On 7 July 2015, the load-bearing trusses had not arrived for installation, and the roofing contractors, unaware of the failed inspection report, commenced tiling works on the roof. The roof collapsed and the tiling subcontractor was hospitalised, suffering whiplash, concussion and abrasions from the tiles that landed on top of him.


The Court found that the Company failed to formally communicate the outcome of the building inspection report to the contractors and allowed works to commence on the roof without building inspector approval. The Company failed to provide for employees a safe working environment that was without risk to health, in failing to provide and maintain systems of work that were, so far as was reasonably practicable, safe and without risks to health.

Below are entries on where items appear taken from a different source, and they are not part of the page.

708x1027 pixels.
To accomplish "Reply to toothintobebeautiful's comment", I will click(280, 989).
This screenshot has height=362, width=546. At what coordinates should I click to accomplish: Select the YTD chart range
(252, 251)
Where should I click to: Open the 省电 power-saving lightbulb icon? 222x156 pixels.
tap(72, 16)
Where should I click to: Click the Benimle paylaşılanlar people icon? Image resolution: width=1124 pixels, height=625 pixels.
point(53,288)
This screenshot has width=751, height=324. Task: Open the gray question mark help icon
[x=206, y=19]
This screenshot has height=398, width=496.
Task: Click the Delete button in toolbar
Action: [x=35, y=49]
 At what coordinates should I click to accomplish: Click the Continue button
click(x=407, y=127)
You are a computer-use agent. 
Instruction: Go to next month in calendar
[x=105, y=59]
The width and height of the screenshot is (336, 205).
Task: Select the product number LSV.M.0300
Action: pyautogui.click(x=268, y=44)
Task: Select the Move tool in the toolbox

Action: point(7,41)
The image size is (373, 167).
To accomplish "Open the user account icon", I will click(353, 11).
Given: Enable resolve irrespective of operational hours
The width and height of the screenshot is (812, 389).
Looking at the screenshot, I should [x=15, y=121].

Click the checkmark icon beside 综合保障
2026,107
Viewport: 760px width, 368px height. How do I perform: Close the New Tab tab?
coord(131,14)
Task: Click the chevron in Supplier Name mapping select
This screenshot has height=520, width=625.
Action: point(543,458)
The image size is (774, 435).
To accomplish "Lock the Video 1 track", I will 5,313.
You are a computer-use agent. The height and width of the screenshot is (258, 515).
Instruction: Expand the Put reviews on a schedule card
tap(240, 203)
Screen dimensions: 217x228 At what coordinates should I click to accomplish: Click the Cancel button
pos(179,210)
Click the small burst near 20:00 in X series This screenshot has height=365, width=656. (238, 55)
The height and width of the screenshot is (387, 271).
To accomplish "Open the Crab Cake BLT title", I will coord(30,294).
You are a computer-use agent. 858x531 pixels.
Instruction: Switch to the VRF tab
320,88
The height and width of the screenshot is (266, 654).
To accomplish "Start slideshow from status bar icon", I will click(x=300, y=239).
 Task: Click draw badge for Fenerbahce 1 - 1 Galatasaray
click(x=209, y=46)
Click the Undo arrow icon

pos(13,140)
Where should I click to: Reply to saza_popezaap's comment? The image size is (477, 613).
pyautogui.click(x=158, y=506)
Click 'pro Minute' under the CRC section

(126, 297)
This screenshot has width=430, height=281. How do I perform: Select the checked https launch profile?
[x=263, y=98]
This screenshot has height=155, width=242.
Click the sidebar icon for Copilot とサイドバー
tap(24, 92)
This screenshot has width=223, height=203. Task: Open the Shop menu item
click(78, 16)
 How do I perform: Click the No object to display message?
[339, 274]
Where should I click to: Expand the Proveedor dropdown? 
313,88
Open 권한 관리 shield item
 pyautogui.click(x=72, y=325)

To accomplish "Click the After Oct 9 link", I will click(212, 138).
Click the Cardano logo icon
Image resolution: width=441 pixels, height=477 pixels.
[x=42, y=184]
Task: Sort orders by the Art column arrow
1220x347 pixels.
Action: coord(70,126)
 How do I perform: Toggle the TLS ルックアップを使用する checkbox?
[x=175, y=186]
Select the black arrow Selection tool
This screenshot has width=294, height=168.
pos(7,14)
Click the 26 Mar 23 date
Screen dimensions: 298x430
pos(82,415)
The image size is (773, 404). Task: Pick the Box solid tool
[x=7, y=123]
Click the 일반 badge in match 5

The Court found the Company guilty and fined it $15,000, without conviction, ordering that it pay costs of $30,000.


The case highlights the importance of effective communication with subcontractors. When responsible for all construction works and answerable to a building authority, a principal contractor must ensure that all subcontracting parties are updated on the progress and approval of works. In construction, following the directions of a qualified building inspector is imperative.

Please note: Case law is reported as correct and current at time of publishing. Be aware that cases in lower courts may be appealed and decisions subsequently overturned.